I would rather spend time with DH and my own kids, I'm sure that sounds really mean but its the truth. My skids have so many issues, they are just really screwed up (thanks BM!) and its draining.
Don't get me wrong, I love my skids very much and if they could live with us full-time I'd jump all over it! But the fact is that they live with BM full-time and it shows and I don't like to deal with it.
I know that SS is better off
I know that SS is better off with us. He's doing well in school and when he was with BM he missed over 50% of school and was failing 2nd grade. He's also not an angry kid like he was when living with BM.
However it's just hard for me to deal with him and times and DH just gets defensive if I say anything critical of SS and DH is just so distant when SS is with us.

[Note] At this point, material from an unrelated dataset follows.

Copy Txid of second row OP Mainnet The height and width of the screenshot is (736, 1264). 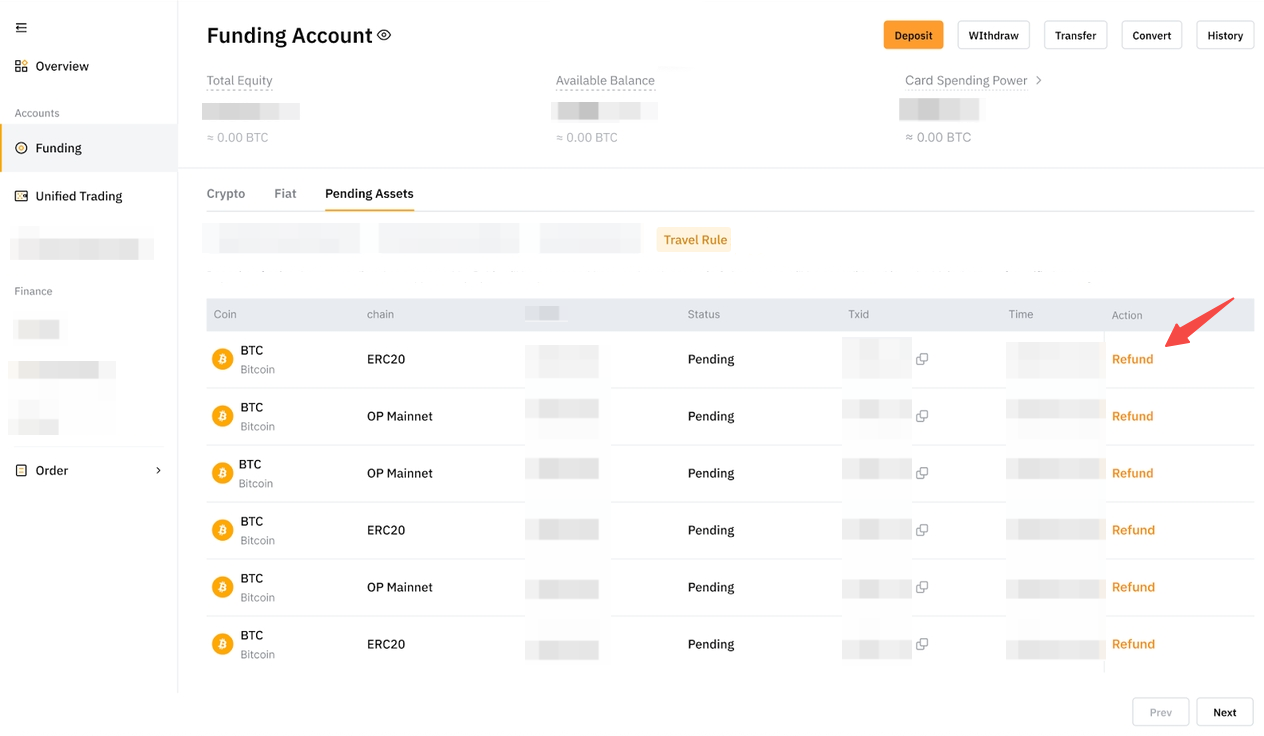pos(922,416)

I know that this is horrible but I feel like if we didn't have SS full-time and BM on us all the time that I wouldn't have been so stress that I lost the baby. I know it's not SS's fault but it's hard right now to even look at him without thinking about the baby I lost. DH just doesn't seem to understand
If you are horrible
check this out! I know what I can emotionally & physically handle. I told my husband before we married that under NO circumstances I want any kids living here. EOW I can handle for a while, but NO LIVING HERE UNDER ANYYYYYY CIRCUMSTANCES.
He knew it coming in. That's my story & I'm sticking to it. I am tired.
His oldest asked three times if he could live here. My husband told him NO three times. I didn't have to say anything.